Why Is Female Rage Having A Moment Right Now?

Women are often dismissed as the “more emotional” sex, but the emerging female rage moment is worth paying attention to.

By Mary Morgan2 min read
Getty Images/Kevin Winter

Taylor Swift just dedicated a section of her global Eras Tour to her newest album, The Tortured Poets Department – or as she herself dubbed it, “Female Rage: The Musical.” Unlike Swift’s left hand, that phrase has a nice ring to it, so she applied to trademark it as her own. This clever business move is the latest evidence to suggest that female rage is about to dominate the zeitgeist. 

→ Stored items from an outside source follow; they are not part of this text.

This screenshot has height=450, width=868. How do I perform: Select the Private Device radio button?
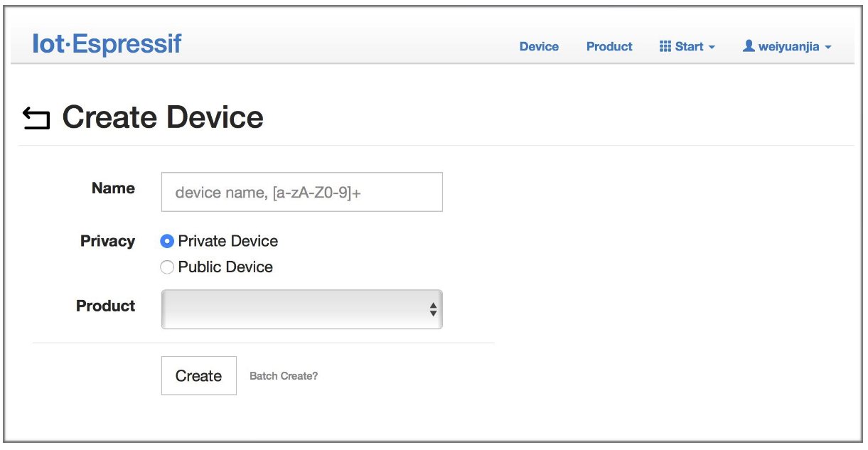point(167,242)
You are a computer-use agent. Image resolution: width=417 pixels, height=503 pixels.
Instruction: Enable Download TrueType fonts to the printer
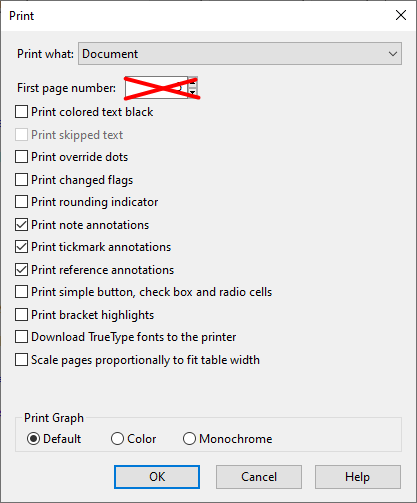(21, 337)
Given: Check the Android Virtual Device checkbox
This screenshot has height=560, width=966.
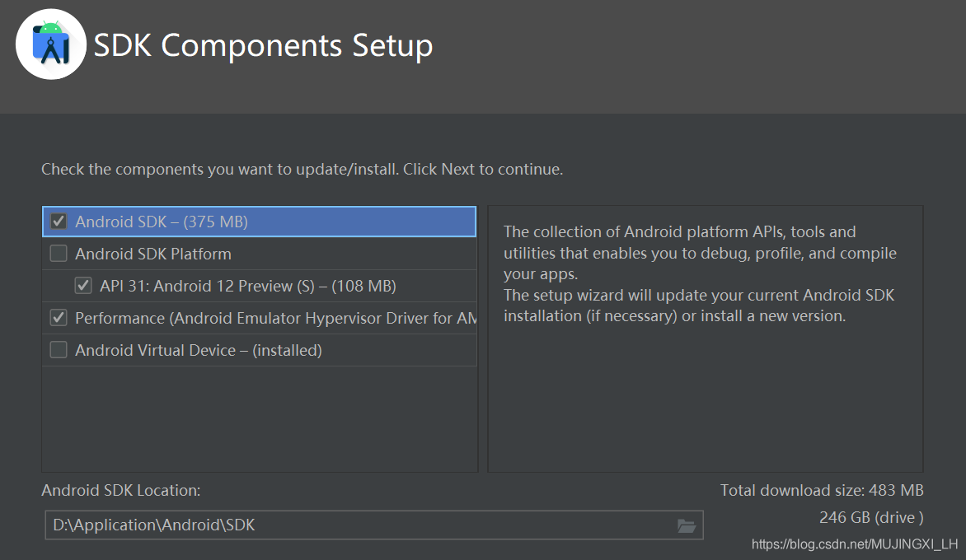Looking at the screenshot, I should [59, 350].
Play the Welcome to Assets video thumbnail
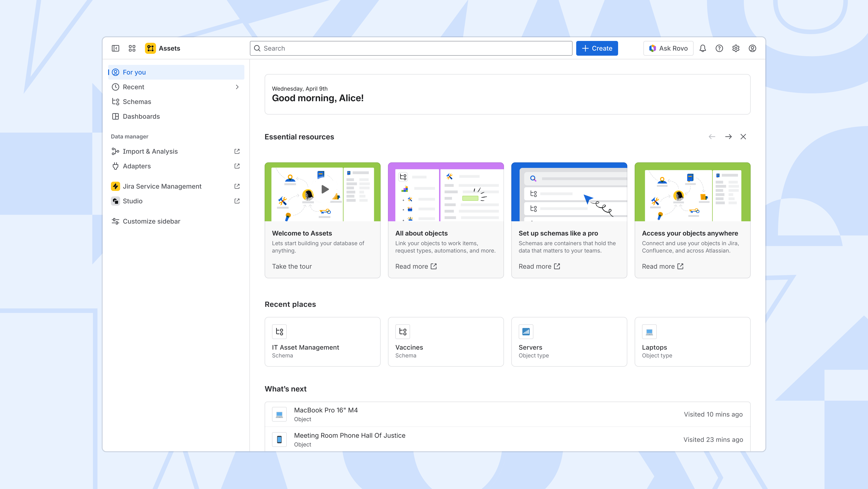 (x=325, y=189)
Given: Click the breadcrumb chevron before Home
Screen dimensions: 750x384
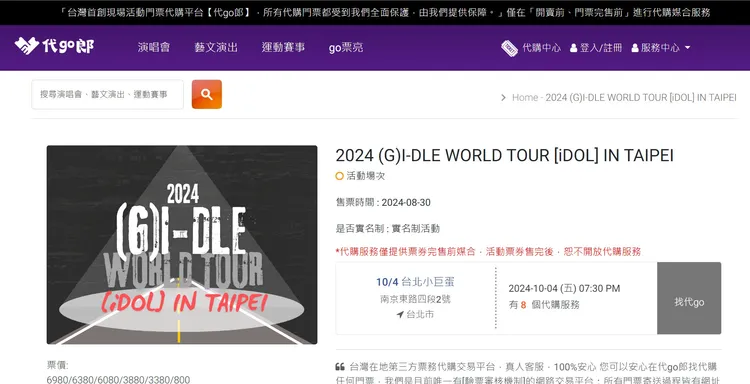Looking at the screenshot, I should click(503, 98).
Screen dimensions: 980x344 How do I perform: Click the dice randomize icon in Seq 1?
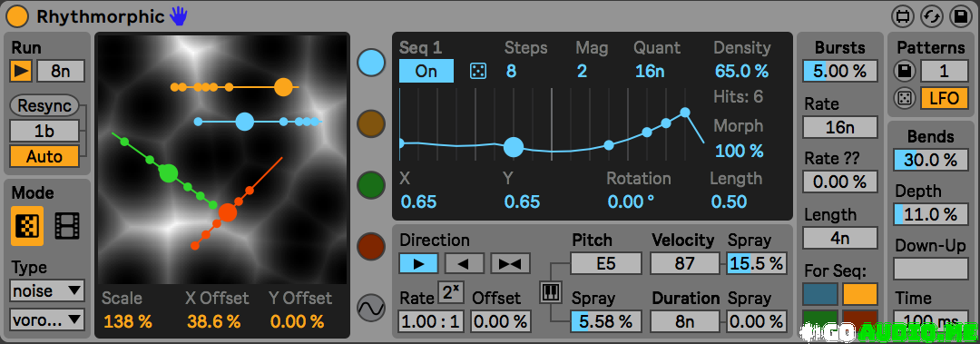pyautogui.click(x=477, y=72)
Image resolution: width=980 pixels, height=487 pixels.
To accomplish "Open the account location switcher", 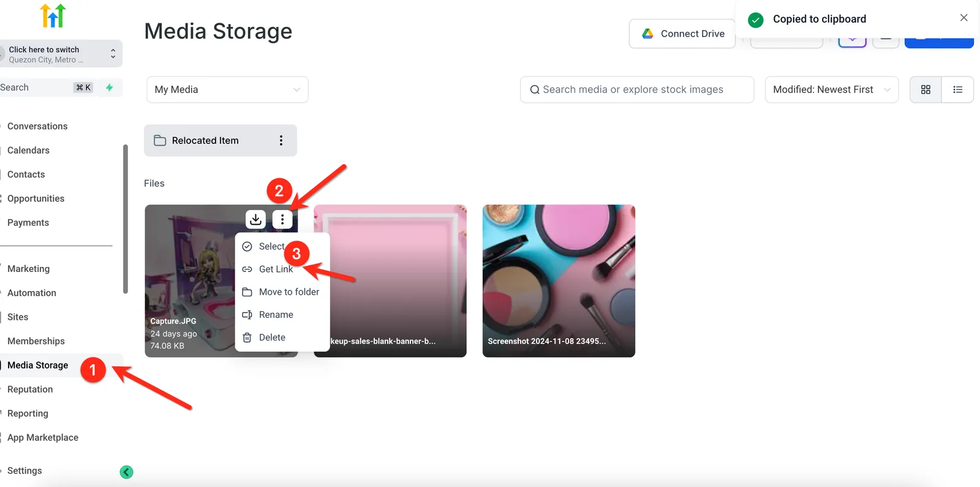I will pos(61,54).
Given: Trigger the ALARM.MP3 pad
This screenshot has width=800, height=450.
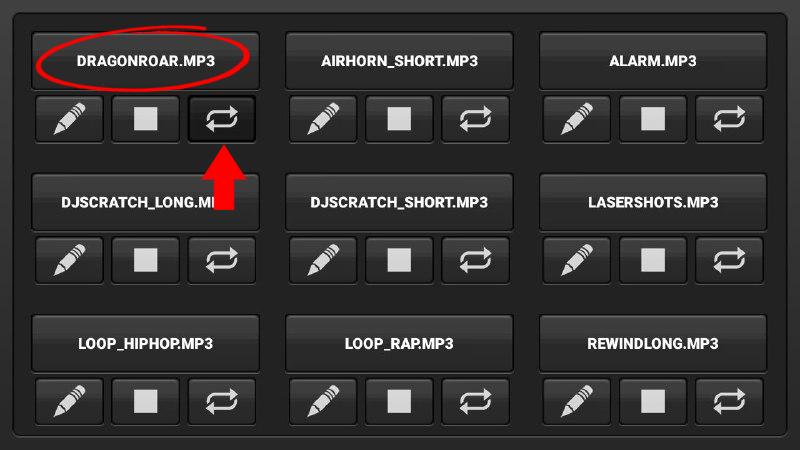Looking at the screenshot, I should coord(653,61).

Later this month, Anya Taylor-Joy is set to star in Furiosa: A Mad Max Saga. During a recent interview with The New York Times, she offered what could be a striking insight into the current collective female psyche: “I am a really strong advocate of female rage. We’re animals, and there’s a point where somebody just snaps.” 

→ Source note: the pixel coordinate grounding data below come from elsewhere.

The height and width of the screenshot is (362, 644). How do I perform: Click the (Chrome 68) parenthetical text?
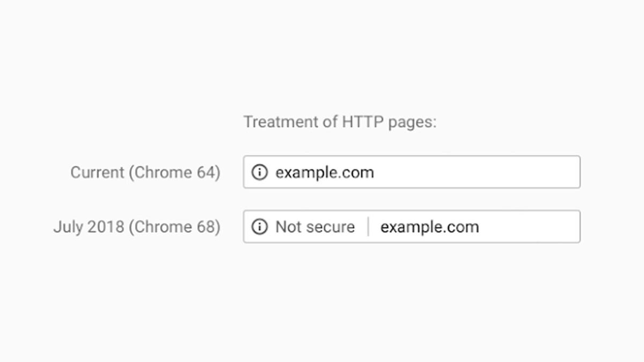click(174, 227)
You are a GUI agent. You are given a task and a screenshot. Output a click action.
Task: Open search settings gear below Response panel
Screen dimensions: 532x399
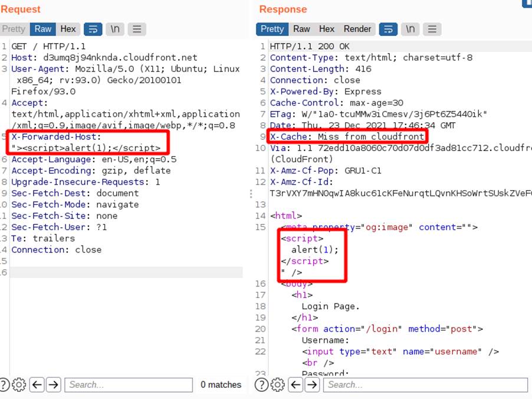[x=278, y=385]
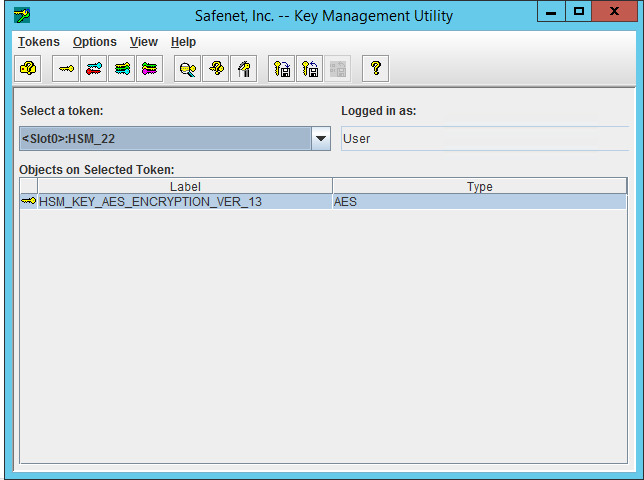Click the magnifying glass key icon
644x480 pixels.
click(x=187, y=69)
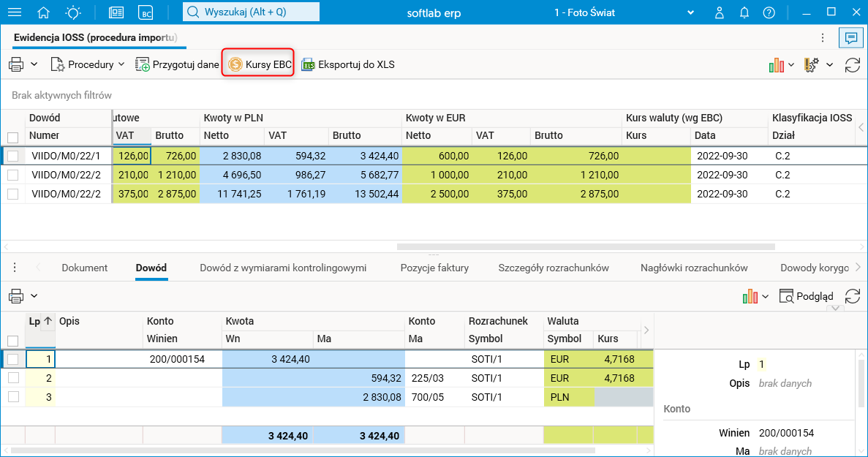Viewport: 868px width, 457px height.
Task: Select the checkbox for Lp 2 entry row
Action: click(x=12, y=378)
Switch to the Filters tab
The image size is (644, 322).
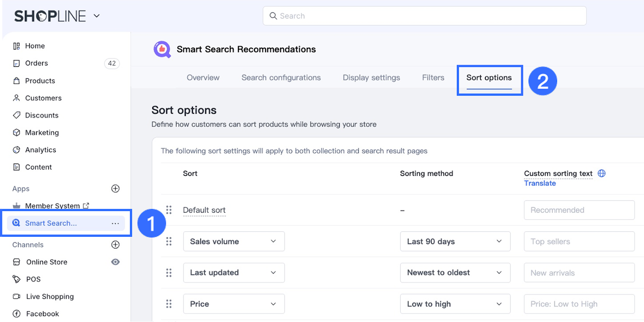pyautogui.click(x=433, y=78)
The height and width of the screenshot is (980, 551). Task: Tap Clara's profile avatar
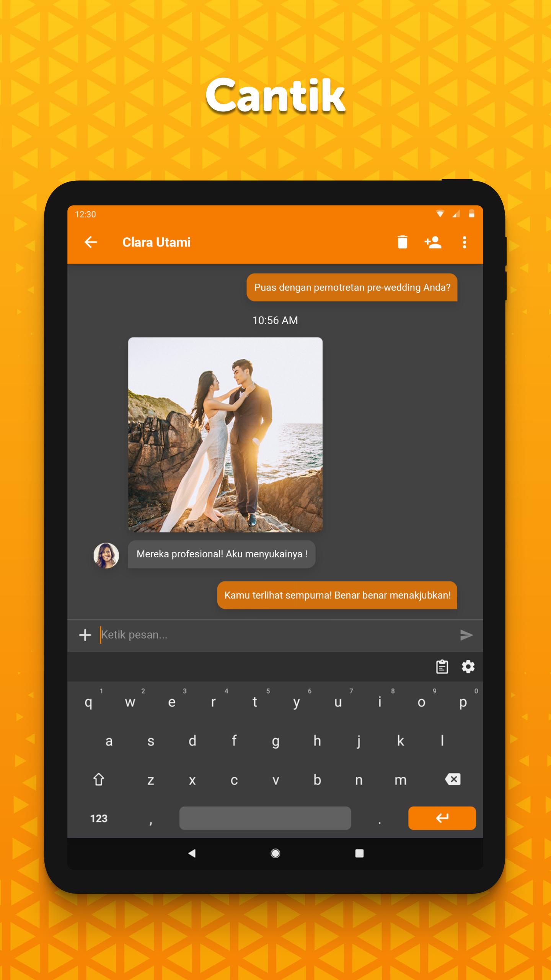[x=106, y=555]
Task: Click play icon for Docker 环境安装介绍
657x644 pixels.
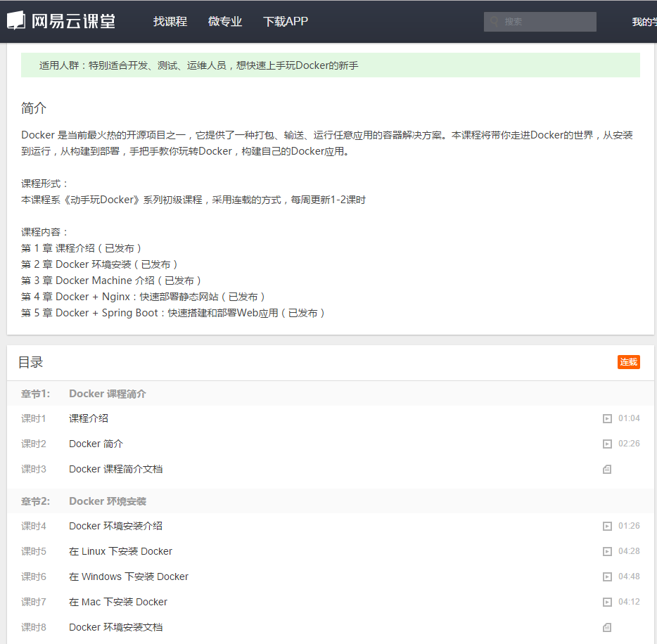Action: 606,526
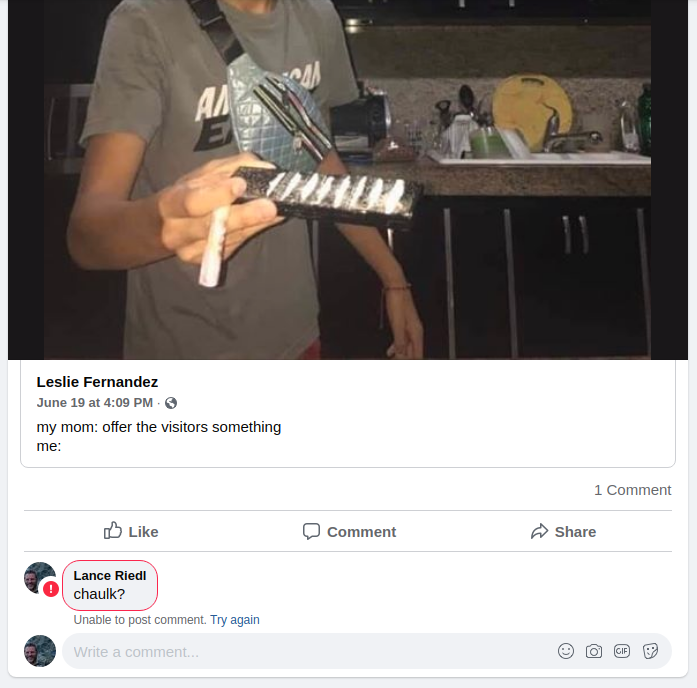Image resolution: width=697 pixels, height=688 pixels.
Task: Open Lance Riedl's profile from his comment name
Action: pos(110,575)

Female Rage and Rage Rituals

Something is very wrong, and women want to scream it from the rooftops – or, perhaps, the treetops. “Rage rituals” are the premiere wellness trend among wealthy white women. These rituals tend to be conducted in the great outdoors, granting new meaning to the old philosophical brain-twister, "If a tree falls in a forest and no one is around to hear it, does it make a sound?" If a woman screams in the woods and no one is around to hear it, does she make a sound? If she records it and posts it to TikTok, she sure did. 

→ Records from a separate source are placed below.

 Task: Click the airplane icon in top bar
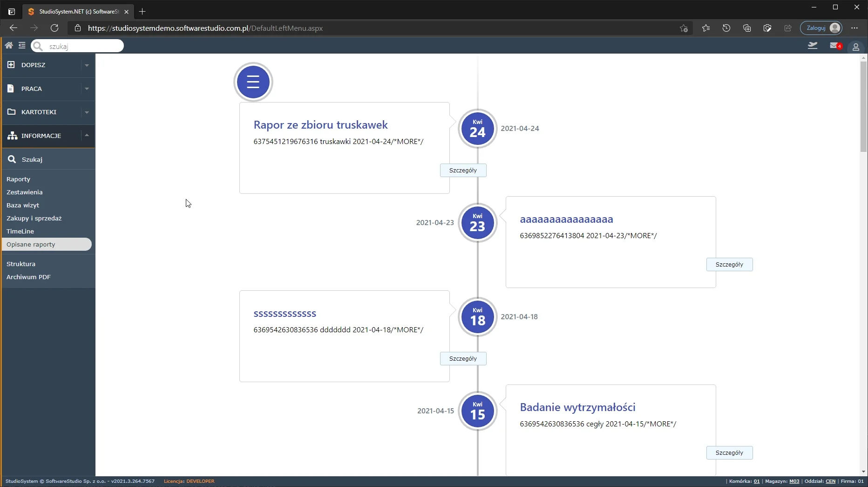pyautogui.click(x=813, y=46)
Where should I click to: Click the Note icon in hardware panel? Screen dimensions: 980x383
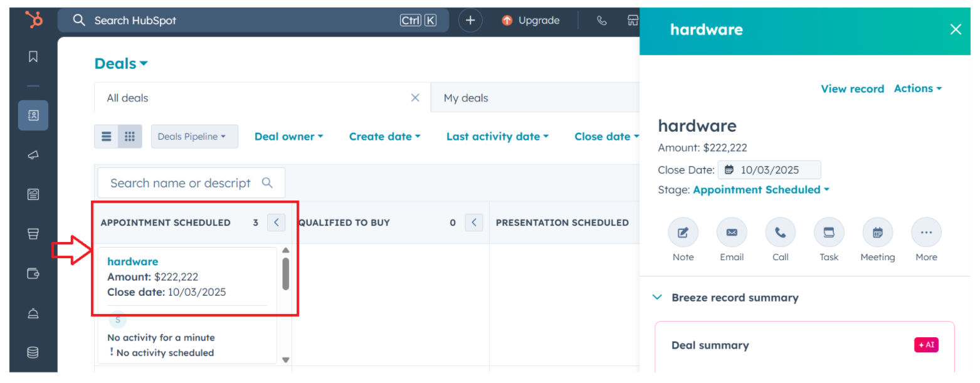683,233
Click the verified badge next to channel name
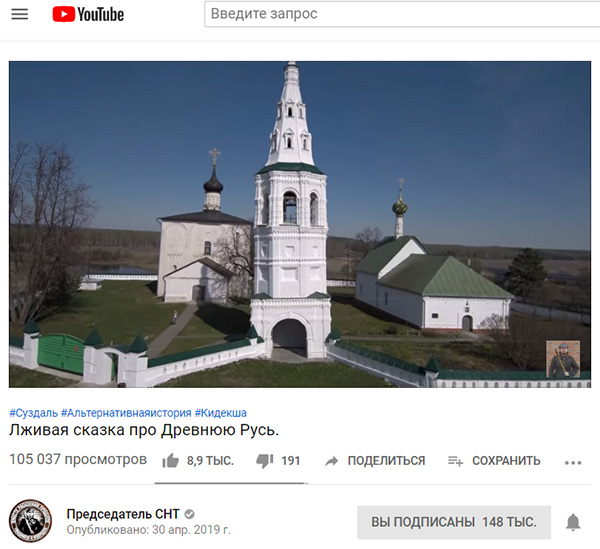This screenshot has width=600, height=549. pyautogui.click(x=189, y=514)
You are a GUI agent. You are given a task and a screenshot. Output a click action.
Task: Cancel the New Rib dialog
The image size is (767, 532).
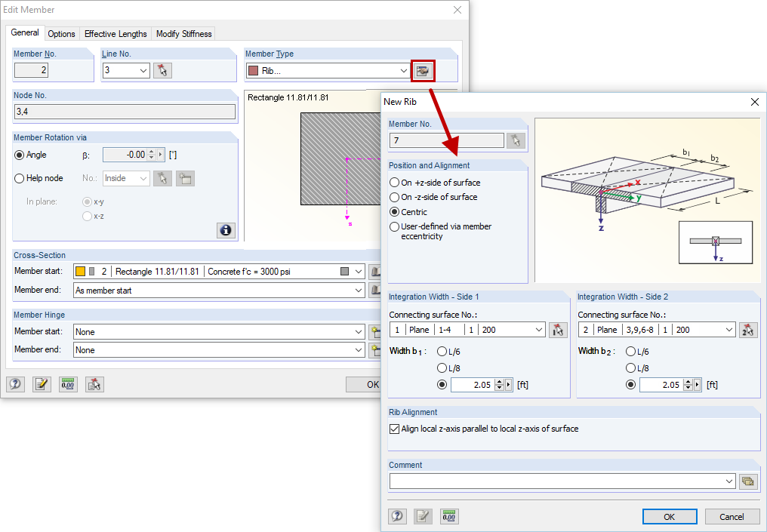732,516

As part of the rage ritual, paying participants scream and can even hit the ground with large sticks. This may appear to be an expression of impotent rage from some of the most materially privileged women to have ever walked the earth. But I urge you to consider that some of those same exact women believe it’s an outlet to awaken their primal warrior spirit! “Damn. This is powerful. I believe we, collectively, as women, have so much ancestral and personal rage built up over all we’ve had to endure,” said one commenter on TikTok. The best part is that any woman reading this can sign up to participate in one of these rituals and let it all out – but only if you can part ways with a few thousand dollars.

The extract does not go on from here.